⑥ 審判離婚 裁判で結論が出ない場合は、家庭裁判所の判断によって、離婚をするかしないか審判が下される。

⑥の審判離婚の結果によっては、離婚ではなく「婚姻の継続」が言い渡される可能性があります。ただし、ほぼすべての裁判は③〜⑤の方法で問題が決着するため、⑥の審判離婚は、ほとんど行われていません。

協議離婚の落とし穴

ほぼ90%の離婚経験者が「協議離婚」によって離婚できています。しかし、協議離婚にも大きな落とし穴が存在します。それは、離婚後のお金や財産、家族(子どもの親権)に関するトラブルです。

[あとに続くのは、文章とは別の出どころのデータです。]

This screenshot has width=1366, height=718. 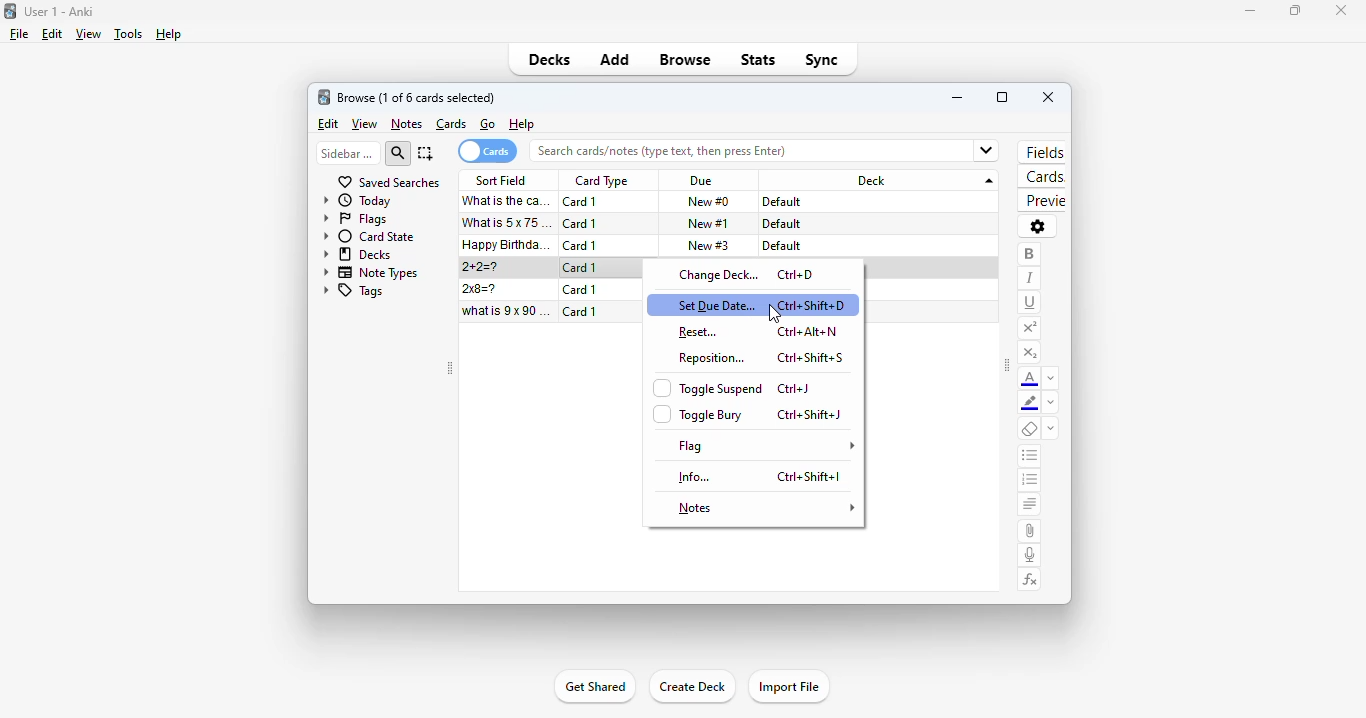 I want to click on minimize, so click(x=1244, y=11).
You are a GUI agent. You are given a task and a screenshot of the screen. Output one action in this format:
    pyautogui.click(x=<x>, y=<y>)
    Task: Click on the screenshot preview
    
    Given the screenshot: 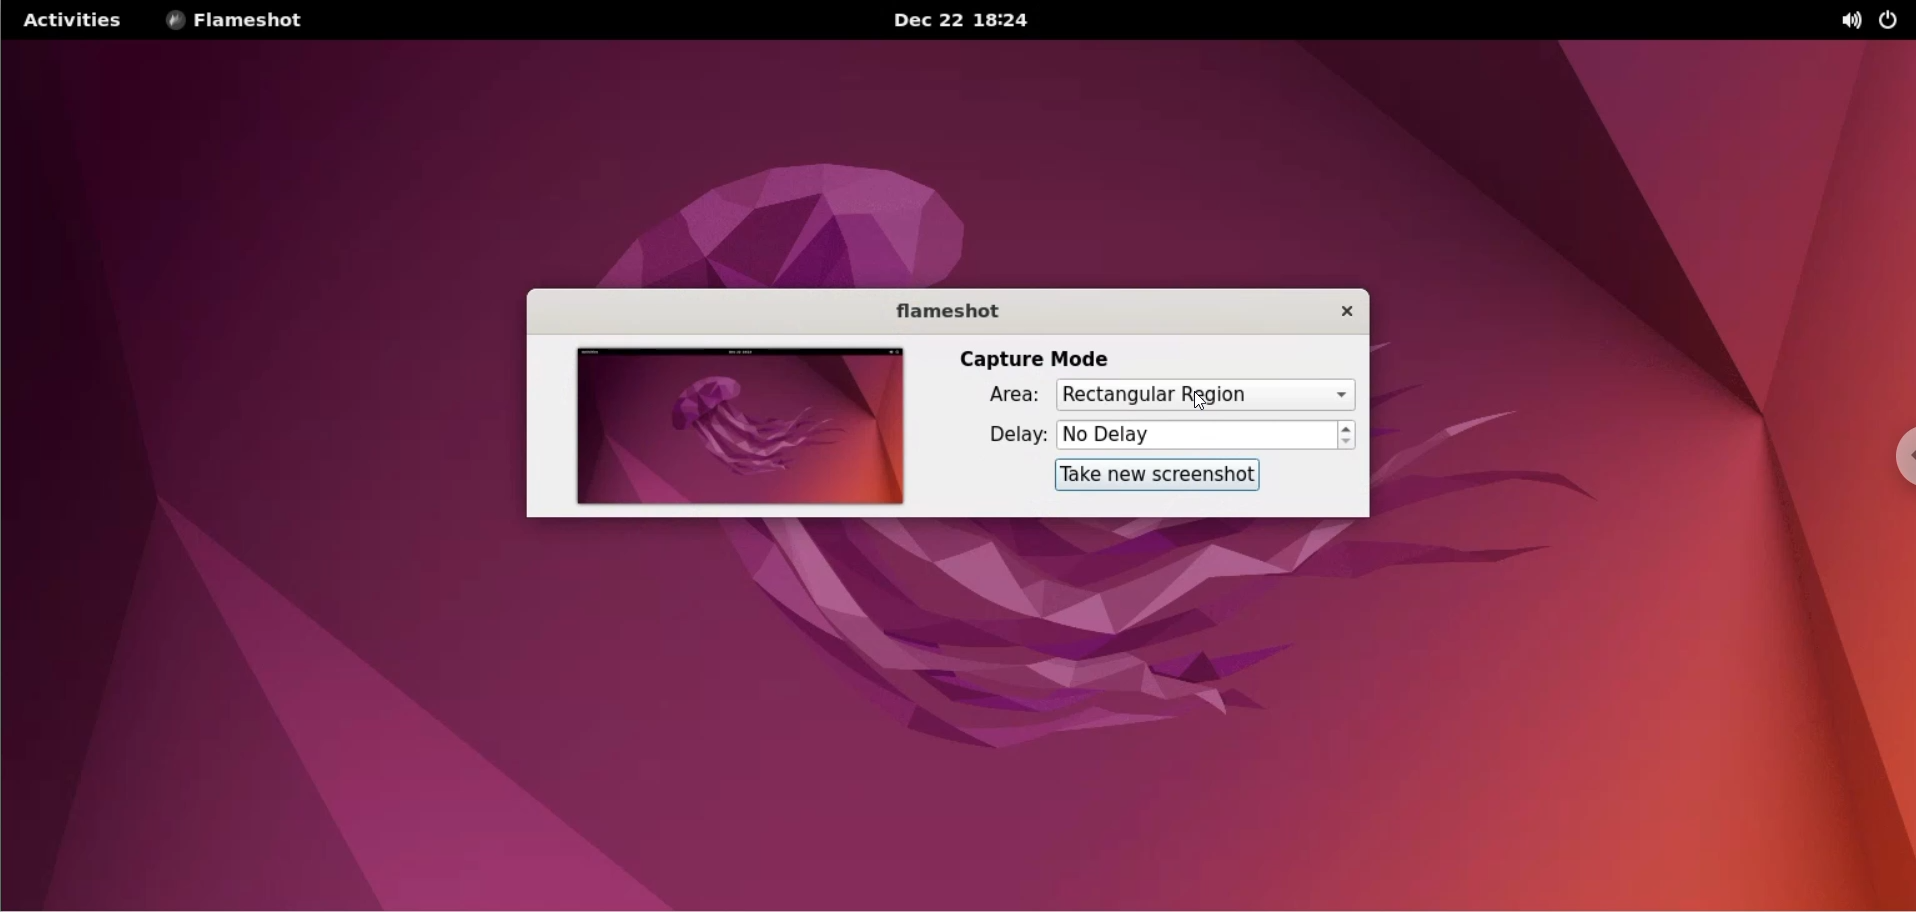 What is the action you would take?
    pyautogui.click(x=740, y=424)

協議離婚は、夫婦が話し合いを行い「お互いが合意できれば」即、離婚ができるので、手順としては非常にシンプルです。

しかし多くの夫婦は、財産分与や子どもの親権について(口約束など)曖昧な取り決めしか行わないため、離婚後も揉めるケースが多いです。もちろん、離婚届には「養育費の記入欄」があるのですが、ほとんどの夫婦は未記入のままか、記入しても「適当な数字を書き込む」だけです。このため、養育費や慰謝料に関する「確かな約束」は取り付けられないのが現状です…。

協議離婚をする場合は、話し合いの内容を書面に残すようにしましょう。また、相手と財産やお金の問題で揉めないためにも、法的拘束力のある方法で、話し合いの結果をまとめておいてください。

参考記事:離婚とお金の問題を再確認しておこう

調停離婚なら、難しいケースでも「離婚できる」

話し合いが酷く決裂し、どんなに揉めている夫婦でも「調停離婚」を経て、最終的に離婚できるでしょう。「審判裁判」という方法もありますが、大抵の夫婦は②の段階(調停離婚)の間に、話し合いをまとめることができます。

話し合いが速くまとまれば、その分「調停に必要な費用」は安く済ませられます。反対に、調停が長引けば長引くほど、持ち出しの費用は多くなり、経済的負担も大きくなるので注意が必要です。

離婚問題をスムーズに解決するには、信頼できる弁護士を「早い段階で味方」に付けておくことです。協議離婚をする前に、無料の弁護士相談を上手に活用してみてください。

離婚調停には、できるだけ多くの証拠が必要

裁判離婚をする場合は「夫婦関係が破綻している証拠」を集めておくことです。調停では、社会的な影響を考え、良識のある理由が求められます。このため、どちらか一方の身勝手な理由(あいまいな理由等)で離婚を進めることは困難です。

もちろん、調停以外では離婚の原因は問われません。しかし、家庭裁判所で調停を申し立てる場合は、弁護士と相談しながら「正しい方法で」手続きを慎重に進めてください。

まとめ・離婚の方法は、弁護士に相談してみよう

離婚の方法は、協議離婚から裁判離婚まで、さまざまな方法があります。夫婦で揉めないためにも、弁護士に相談をして「最も円満に解決できる方法」で、離婚手続きを進めてもらいましょう。